I have always loved root beer floats. When I was younger my little heart would go a-pitter-pat at the sight of an A&W stand. So it's no mystery why I love Arby’s Black Cow shakes. They taste just like a melted root beer float. In fact I will often go miles out of my way to find an Arby's that still carries this delicious flavor since jamocha seems to have replaced it – and I have no idea why coffee would replace root beer as a flavor choice, but maybe that's just me – so I was tickled pink when I discovered the Arby's right near where I work has suddenly decided to add the flavor to its menu. Here’s the scene. I eagerly walk up to the counter and place my order.

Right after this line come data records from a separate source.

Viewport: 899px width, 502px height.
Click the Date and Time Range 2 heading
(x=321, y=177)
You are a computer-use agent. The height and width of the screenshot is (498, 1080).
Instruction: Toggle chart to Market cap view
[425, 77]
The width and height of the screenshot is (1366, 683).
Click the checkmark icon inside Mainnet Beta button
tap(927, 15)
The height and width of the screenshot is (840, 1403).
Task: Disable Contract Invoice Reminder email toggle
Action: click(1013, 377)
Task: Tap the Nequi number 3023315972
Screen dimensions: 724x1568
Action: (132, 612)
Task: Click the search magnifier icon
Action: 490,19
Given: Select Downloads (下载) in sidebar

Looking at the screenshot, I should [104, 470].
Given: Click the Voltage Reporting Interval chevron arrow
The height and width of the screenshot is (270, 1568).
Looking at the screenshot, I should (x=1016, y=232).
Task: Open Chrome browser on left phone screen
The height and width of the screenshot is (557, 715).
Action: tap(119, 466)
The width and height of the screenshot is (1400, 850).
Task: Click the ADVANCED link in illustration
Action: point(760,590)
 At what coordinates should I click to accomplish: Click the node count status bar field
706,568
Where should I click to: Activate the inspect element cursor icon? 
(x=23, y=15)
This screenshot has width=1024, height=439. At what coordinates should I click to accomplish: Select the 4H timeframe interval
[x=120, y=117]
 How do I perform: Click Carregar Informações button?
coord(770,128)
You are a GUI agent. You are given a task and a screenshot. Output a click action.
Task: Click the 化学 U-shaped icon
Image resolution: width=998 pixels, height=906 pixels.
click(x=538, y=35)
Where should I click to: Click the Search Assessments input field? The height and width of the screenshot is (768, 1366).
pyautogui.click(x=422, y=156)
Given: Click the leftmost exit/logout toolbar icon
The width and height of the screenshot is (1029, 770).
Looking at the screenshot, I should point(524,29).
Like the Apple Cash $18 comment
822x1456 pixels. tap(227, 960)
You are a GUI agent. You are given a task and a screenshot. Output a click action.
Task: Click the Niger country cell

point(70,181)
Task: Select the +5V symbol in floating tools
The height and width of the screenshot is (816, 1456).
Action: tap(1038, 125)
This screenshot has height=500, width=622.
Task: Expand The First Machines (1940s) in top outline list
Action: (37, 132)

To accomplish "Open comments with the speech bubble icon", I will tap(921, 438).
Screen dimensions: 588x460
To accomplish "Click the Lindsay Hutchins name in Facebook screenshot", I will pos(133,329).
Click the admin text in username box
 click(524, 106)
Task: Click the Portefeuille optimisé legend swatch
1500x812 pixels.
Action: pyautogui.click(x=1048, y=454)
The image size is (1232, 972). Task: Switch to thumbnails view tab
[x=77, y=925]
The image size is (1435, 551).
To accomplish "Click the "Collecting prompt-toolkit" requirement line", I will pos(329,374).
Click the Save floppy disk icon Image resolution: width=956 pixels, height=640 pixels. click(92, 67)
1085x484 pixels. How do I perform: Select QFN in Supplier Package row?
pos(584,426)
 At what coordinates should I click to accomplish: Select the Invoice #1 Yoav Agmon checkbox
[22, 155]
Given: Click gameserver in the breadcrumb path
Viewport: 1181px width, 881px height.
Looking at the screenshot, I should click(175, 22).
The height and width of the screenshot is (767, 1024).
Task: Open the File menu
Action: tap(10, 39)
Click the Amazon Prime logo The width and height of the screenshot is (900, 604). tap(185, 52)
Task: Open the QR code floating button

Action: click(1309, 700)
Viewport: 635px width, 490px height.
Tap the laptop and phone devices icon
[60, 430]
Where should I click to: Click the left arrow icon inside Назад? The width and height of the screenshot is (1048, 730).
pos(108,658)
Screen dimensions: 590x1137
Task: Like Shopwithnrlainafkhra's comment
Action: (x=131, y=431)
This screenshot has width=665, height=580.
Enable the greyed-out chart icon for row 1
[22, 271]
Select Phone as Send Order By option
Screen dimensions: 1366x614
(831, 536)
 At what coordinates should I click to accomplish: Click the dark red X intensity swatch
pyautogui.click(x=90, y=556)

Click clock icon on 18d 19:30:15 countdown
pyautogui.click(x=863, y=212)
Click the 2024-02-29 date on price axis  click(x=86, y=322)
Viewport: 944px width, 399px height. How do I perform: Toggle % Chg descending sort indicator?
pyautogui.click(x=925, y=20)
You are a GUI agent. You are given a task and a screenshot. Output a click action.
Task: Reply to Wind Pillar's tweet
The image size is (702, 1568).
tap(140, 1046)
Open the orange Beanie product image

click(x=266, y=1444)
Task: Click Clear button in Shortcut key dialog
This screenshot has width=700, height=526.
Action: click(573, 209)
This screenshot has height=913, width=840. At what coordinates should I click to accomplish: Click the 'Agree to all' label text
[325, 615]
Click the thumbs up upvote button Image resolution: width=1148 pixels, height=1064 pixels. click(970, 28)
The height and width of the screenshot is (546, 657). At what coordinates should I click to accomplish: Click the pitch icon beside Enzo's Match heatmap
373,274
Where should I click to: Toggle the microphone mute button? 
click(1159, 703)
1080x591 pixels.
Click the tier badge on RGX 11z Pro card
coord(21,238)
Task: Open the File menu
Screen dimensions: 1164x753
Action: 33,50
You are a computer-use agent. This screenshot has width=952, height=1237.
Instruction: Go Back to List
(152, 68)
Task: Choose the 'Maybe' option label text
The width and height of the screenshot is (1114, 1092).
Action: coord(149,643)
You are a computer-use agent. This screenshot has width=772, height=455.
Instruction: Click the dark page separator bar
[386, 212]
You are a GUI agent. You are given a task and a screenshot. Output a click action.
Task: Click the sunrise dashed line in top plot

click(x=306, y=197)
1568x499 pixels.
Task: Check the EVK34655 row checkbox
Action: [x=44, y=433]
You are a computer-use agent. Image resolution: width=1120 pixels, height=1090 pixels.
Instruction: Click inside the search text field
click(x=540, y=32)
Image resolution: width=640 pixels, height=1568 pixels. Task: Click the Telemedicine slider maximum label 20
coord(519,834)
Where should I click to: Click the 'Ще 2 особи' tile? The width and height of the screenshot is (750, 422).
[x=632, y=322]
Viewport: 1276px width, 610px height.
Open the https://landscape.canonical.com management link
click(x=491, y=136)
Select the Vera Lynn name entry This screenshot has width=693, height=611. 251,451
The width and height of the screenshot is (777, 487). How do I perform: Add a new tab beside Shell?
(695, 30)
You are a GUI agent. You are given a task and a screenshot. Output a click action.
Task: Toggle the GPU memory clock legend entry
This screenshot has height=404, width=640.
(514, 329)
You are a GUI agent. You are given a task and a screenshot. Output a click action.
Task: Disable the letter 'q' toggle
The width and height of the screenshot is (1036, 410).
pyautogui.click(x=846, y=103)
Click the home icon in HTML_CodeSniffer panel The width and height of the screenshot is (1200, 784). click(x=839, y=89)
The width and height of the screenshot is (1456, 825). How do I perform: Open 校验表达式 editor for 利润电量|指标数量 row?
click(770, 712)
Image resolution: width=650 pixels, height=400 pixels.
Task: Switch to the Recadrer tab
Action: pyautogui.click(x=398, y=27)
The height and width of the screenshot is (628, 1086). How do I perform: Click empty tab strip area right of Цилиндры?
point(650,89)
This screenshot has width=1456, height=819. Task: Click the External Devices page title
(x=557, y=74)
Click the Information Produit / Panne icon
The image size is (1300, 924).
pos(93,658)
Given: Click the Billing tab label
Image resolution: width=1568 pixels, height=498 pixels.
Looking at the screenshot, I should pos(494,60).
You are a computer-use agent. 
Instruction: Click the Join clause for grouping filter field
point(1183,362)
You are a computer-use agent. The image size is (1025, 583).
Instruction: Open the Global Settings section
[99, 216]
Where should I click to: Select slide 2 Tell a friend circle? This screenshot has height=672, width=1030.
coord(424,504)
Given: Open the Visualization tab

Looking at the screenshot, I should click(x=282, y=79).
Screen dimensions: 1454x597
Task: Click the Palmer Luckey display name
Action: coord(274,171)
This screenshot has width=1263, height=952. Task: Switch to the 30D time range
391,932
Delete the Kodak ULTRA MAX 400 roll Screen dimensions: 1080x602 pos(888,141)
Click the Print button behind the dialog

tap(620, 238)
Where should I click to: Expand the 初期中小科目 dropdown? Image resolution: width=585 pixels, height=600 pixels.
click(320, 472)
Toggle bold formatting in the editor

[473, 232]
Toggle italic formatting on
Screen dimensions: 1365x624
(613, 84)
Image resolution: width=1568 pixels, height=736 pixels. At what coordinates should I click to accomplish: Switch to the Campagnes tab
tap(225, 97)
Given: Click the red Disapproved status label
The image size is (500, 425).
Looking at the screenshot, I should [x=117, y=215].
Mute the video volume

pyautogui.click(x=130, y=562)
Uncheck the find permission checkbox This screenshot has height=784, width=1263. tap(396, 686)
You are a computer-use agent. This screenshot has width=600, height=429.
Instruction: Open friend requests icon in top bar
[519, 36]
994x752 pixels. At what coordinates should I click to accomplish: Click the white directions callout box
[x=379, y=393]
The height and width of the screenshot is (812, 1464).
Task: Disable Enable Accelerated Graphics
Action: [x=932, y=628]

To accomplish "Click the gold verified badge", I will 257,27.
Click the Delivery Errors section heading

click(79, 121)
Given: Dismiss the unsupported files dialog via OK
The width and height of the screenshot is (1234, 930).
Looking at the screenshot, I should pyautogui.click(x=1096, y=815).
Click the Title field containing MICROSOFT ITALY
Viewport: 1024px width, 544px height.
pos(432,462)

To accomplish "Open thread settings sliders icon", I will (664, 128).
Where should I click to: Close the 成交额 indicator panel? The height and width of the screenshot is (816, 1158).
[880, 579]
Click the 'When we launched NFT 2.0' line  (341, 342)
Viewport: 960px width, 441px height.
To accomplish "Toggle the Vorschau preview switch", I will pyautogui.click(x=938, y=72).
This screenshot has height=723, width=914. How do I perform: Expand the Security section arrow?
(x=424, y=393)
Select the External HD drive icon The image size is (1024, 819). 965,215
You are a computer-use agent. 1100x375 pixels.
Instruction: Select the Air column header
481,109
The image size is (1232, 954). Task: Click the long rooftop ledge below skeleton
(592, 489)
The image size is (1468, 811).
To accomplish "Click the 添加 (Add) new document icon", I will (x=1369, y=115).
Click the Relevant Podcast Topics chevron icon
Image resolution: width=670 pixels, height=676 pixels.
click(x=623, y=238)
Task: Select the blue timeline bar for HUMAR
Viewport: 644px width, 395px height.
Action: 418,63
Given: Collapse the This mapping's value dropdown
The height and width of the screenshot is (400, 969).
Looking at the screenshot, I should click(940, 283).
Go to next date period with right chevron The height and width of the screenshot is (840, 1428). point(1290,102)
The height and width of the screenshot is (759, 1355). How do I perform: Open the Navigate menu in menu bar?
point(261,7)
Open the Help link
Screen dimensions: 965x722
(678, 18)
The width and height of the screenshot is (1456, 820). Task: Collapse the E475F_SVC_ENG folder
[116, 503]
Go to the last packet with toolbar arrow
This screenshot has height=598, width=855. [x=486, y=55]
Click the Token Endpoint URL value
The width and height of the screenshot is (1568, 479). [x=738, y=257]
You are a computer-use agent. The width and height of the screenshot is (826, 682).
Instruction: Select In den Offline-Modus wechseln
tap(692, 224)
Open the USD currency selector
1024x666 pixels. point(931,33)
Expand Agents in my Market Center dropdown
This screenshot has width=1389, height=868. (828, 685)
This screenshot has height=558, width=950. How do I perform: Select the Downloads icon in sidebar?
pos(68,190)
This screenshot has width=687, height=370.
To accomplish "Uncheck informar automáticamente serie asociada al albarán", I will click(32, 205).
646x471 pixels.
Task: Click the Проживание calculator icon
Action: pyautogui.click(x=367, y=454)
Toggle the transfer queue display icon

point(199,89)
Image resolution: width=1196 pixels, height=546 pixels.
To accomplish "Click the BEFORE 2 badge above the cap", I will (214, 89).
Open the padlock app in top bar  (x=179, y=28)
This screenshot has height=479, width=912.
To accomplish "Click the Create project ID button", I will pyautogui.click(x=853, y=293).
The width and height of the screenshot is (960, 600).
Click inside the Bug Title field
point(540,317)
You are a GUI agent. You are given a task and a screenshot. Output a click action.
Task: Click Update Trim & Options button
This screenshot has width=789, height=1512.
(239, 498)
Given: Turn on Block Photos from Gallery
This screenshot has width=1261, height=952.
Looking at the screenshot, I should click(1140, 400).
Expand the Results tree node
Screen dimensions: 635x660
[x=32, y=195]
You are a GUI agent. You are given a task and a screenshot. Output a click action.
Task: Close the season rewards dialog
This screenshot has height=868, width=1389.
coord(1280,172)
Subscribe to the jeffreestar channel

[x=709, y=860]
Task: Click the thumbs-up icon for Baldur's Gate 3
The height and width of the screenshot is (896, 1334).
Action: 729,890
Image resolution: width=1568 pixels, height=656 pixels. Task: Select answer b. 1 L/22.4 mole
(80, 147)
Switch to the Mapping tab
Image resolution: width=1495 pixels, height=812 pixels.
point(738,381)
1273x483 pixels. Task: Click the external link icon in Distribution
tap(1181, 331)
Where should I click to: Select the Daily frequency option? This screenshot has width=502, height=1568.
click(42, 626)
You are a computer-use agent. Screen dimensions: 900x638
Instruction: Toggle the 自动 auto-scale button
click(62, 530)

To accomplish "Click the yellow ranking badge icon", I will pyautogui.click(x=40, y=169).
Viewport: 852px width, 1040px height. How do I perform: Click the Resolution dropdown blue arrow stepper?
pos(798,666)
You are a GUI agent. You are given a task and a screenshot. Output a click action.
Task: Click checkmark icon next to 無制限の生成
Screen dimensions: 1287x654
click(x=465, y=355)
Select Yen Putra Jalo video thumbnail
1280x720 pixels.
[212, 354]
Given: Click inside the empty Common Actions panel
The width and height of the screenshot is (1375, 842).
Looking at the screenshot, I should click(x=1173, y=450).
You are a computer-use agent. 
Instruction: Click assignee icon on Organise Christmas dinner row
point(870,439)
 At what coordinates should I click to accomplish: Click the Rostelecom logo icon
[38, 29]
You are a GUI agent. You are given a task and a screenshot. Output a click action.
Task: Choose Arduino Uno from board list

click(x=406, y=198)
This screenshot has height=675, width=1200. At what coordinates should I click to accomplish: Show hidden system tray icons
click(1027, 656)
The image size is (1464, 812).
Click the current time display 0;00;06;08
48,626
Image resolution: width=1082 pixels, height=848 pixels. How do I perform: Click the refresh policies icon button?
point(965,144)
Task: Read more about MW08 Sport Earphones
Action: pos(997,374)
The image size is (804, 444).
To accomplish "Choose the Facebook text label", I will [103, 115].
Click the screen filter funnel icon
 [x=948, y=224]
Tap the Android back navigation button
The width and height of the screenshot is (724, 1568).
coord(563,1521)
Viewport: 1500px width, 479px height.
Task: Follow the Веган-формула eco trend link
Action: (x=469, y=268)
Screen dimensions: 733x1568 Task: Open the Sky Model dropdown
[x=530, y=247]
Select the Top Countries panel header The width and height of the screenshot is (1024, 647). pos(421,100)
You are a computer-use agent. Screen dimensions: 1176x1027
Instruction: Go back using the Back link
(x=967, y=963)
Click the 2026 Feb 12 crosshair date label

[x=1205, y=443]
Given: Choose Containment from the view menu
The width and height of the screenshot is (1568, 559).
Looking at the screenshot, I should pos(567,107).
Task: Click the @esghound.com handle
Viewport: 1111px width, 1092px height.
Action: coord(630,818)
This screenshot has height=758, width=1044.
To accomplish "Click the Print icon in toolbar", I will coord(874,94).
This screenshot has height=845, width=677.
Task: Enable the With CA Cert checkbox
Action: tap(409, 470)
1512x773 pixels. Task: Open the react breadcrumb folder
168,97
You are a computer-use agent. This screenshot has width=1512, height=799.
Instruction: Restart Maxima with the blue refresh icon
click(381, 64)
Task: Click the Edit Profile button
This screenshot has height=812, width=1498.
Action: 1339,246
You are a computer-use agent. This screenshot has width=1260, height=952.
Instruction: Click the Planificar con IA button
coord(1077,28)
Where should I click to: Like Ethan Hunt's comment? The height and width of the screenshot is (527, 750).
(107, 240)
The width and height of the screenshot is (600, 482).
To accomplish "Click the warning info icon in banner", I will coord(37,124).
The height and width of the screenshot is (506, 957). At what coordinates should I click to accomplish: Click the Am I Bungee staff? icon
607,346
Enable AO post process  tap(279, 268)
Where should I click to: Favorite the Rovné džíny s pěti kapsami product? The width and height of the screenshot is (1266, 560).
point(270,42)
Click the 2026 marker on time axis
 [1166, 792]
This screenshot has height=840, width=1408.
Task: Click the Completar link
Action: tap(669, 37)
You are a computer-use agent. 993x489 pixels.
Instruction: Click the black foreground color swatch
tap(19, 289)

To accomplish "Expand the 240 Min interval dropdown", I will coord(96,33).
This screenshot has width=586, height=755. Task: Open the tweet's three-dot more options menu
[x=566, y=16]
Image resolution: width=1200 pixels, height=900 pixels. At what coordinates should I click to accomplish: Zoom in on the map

Me: I'd like a black cow please.
Arby's dude: What?
Me: A black cow, please.
Arby's dude: (narrowing his eyes and glaring at me) I think you mean jamocha.
Me: (feeling a little nervous, having obviously triggered this guy's ire) No. Black cow. Root beer flavored?
Arby's dude: (glaring, turns to manager) Can you believe this guy?
Me: I’m sorry.
Arby’s manager: He means the new shake flavor.
Arby's dude: (eyes popping open) Oh!

At this point I should maybe note that the guy behind the counter was black. Halfway through the back and forth, I realized he thought I was trying to make some sort of racial statement or something and it severely freaked me out. I immediately felt guilty for making the guy think I was taunting him somehow, and then got confused because I was feeling guilty for something I hadn’t even done.

And then I felt sad that the whole exchange, and both of our responses, even has reason to exist in the first place.

SIDE NOTE: I looked all over Arby's site for a link to their Black Cow shakes, but I don't see it anywhere. Doesn't that seem a little weird?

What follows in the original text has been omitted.